Besides his house at Clapham, Cavendish occupied (by his instruments)
a house in Bloomsbury, near the British Museum, while a "mansion" in
Dean Street, Soho, was set apart as a library. To this library a
number of persons were admitted, who could take out the books on
depositing a receipt for them. Cavendish was perfectly methodical in
all his actions, and whenever he borrowed one of his own books he duly
left the receipt in its place. The only relief to his solitary life
was afforded by the meetings of the Royal Society, of which he was
elected a Fellow in 1760; by the occasional receptions at the
residence of Sir Joseph Banks, P.R.S.; and by his not infrequent
dinners with the Royal Society Club at the Crown and Anchor; and he
may sometimes have joined the social gatherings of another club which
met at the Cat and Bagpipes, in Downing Street. It was to his visits
to the Royal Society Club that we are indebted for the only portrait
that exists of him. Alexander, the draughtsman to the China Embassy,
was bent upon procuring a portrait of Cavendish, and induced a friend
to invite him to the club dinner, "where he could easily succeed, by
taking his seat near the end of the table, from whence he could sketch
the peculiar great-coat of a greyish-green colour, and the remarkable
three-cornered hat, invariably worn by Cavendish, and obtain,
unobserved, such an outline of the face as, when inserted between the
hat and coat, would make, he was quite sure, a full-length portrait
that no one could mistake. It was so contrived, and every one who saw
it recognized it at once." Another incident is recorded of the Royal
Society Club which, perhaps, reflects as much credit upon Cavendish as
upon the Society. "One evening we observed a very pretty girl looking
out from an upper window on the opposite side of the street, watching
the philosophers at dinner. She attracted notice, and one by one we
got up and mustered round the window to admire the fair one.
Cavendish, who thought we were looking at the moon, hustled up to us
in his odd way, and when he saw the real object of our study, turned
away with intense disgust, and grunted out, 'Pshaw!'"

In the spring and autumn of 1785, 1786, 1787, and 1793, Cavendish made
tours through most of the southern, midland, and western counties, and
reached as far north as Whitby. The most memorable of these journeys
was that undertaken in 1785, since during its course he visited James
Watt at the Soho Works, and manifested great interest in Watt's
inventions. This was only two years after the great controversy as to
the discovery of the composition of water, but the meeting of the
philosophers was of the most friendly character. On all these journeys
considerable attention was paid to the geology of the country.

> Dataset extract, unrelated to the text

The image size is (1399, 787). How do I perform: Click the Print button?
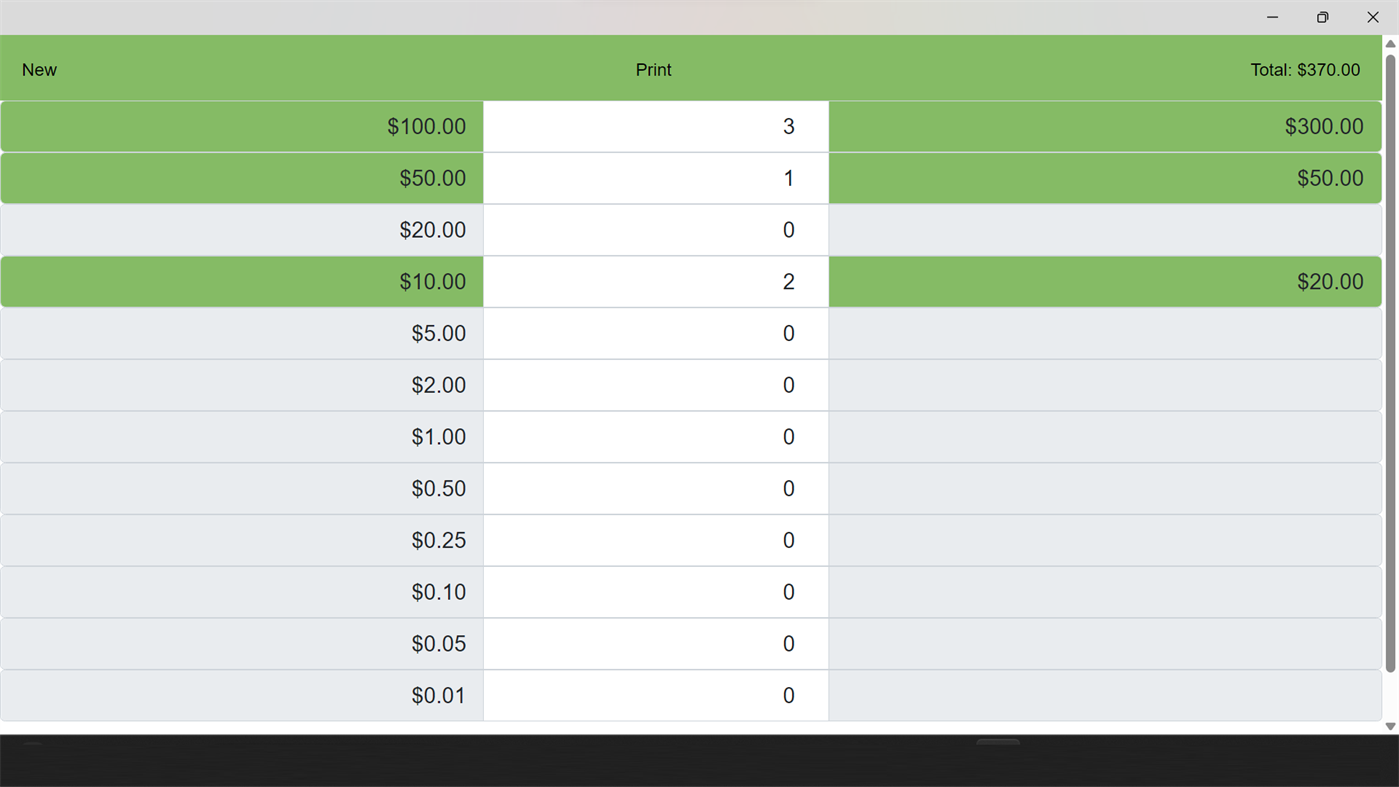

Allusion has already been made to the two committees of the Royal
Society to which the questions of the lightning-conductors at
Purfleet, and of points versus knobs for the terminals of
conductors, were referred. Cavendish served on each of these
committees, and supported Franklin's view against the recommendation
of Mr. Wilson. On the first committee he probably came into personal
communication with Franklin himself.

Cavendish's life consisted almost entirely of his philosophical
experiments. In other respects it was nearly without incident. He
appears to have been so constituted that he must subject everything to
accurate measurement. He rarely made experiments which were not
quantitative; and he may be regarded as the founder of "quantitative
philosophy." The labour which he expended over some of his
measurements must have been very great, and the accuracy of many of
his results is marvellous considering the appliances he had at
disposal. When he had satisfied himself with the result of an
experiment, he wrote out a full account and preserved it, but very
seldom gave it to the public, and when he did publish accounts of any
of his investigations it was usually a long time after the experiments
had been completed. One of the consequences of his reluctance to
publish anything was the long controversy on the discovery of the
composition of water, which was revived many years afterwards by
Arago's eloge on James Watt; but a much more serious result was the
loss to the world for so many years of discoveries and measurements
which had to be made over again by Faraday, Kohlrausch, and others.
The papers he published appeared in the Philosophical Transactions of
the Royal Society, to which he began to communicate them in 1766. On
March 25, 1803, he was elected one of the eight Foreign Associates of
the Institute of France. His eloge was pronounced by Cuvier, in
1812, who said, "His demeanour and the modest tone of his writings
procured him the uncommon distinction of never having his repose
disturbed either by jealousy or by criticism." Dr. Wilson says, "He
was almost passionless. All that needed for its apprehension more than
the pure intellect, or required the exercise of fancy, imagination,
affection, or faith, was distasteful to Cavendish. An intellectual
head thinking, a pair of wonderfully acute eyes observing, and a pair
of very skilful hands experimenting or recording, are all that I
realize in reading his memorials." He appeared to have no eye for
beauty; he cared nothing for natural scenery, and his apparatus,
provided it were efficient, might be clumsy in appearance and of the
cheapest materials; but he was extremely particular about accuracy of
construction in all essential details. He reminds us of one of our
foremost men of science, who, when his attention was directed to the
beautiful lantern tower of a cathedral, behind which the full moon was
shining, remarked, "I see form and colour, but I don't know what you
mean by beauty."

The accounts of Cavendish's death differ to some extent in their
details, but otherwise are very similar. It appears that he requested
his servant, "as he had something particular to engage his thoughts,
and did not wish to be disturbed by any one," to leave him and not to
return until a certain hour. When the servant came back, at the time
appointed, he found his master dead. This was on February 24, 1810,
after an illness of only two or three days.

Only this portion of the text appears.